Berita / Papua /
ISPO Masih Lelet, Petani Papua Selatan Tuding ATR/BPN Lamban Urus Legalitas Lahan
Papua, elaeis.co - Upaya pemerintah mempercepat sertifikasi Indonesian Sustainable Palm Oil (ISPO) kembali tersendat di Papua Selatan. Meski Permentan 33/2025 sebagai turunan Perpres 16/2025 sudah dirilis, realisasi di lapangan masih jauh dari harapan. Petani tegas menyebut persoalannya bukan pada regulasi baru, tapi pada lambannya penyelesaian legalitas lahan oleh Kementerian ATR/BPN.
Ketua DPW APKASINDO Papua Selatan, Makarius Meki Tama, blak-blakan menilai sertifikasi ISPO di daerahnya mustahil bergerak selama status lahan komunal yang jadi ciri khas wilayah Papua Selatan tak segera diselesaikan.
Tanah adat yang diwariskan turun-temurun ini memerlukan proses penetapan hak yang jelas sebelum bicara sertifikasi.
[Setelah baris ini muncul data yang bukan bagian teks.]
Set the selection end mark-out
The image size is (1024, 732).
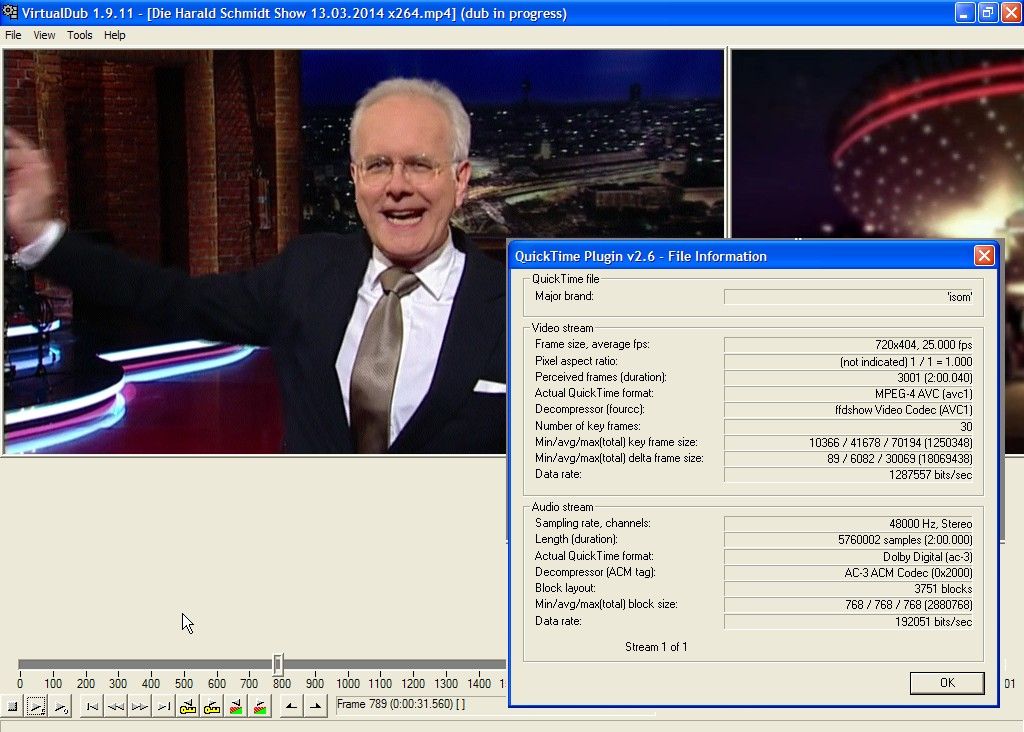(315, 706)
Sayangnya, menurut Makarius, sampai hari ini BPN tak menunjukkan langkah nyata.
“Kalau mau ISPO jalan, ya rapikan dulu legalitas lahannya. Itu tugas ATR/BPN. Jangan semua beban dilempar ke petani,” kata Makarius, Senin (1/12).
Masalah makin runyam karena tumpang tindih lahan masih terjadi. Di sejumlah titik, perusahaan disebut mengakuisisi lahan masyarakat tanpa penyelesaian yang tuntas. Kondisi ini menambah panjang daftar sengkarut yang membuat petani merasa didorong mengikuti ISPO, namun fasilitas dasar untuk memenuhinya tidak disiapkan.
Tak berhenti di situ, Makarius juga menyoroti praktik perusahaan yang membeli TBS jauh di bawah harga penetapan Dinas Perkebunan. Ia menyebut sebagian pabrik masih bermain harga seenaknya, membuat posisi petani makin terjepit.
“Kami sudah berkali-kali ingatkan. Harga itu ada aturannya, bukan suka-suka perusahaan,” tegasnya.
Terkait hilirisasi yang belakangan digencarkan pemerintah, Makarius menilai program ini hanya akan bermakna jika masyarakat lokal turut dilibatkan, bukan sekadar diposisikan sebagai penyedia bahan baku murah. Ia berharap keberadaan industri turunan sawit justru bisa mengangkat harga TBS, bukan sebaliknya.
Hingga kini, luas sawit rakyat di Papua Selatan masih berkembang dan data resminya belum lengkap. Di Merauke, proyek sawit berbasis masyarakat baru mencatat 1.000 hektare dari target 5.657 hektare. Di sisi lain, BPS hanya mencatat total 97,77 ribu hektare perkebunan pada 2024 tanpa rincian spesifik sawit, gambaran bahwa informasi dasar saja masih kabur, apalagi bicara sertifikasi berstandar nasional.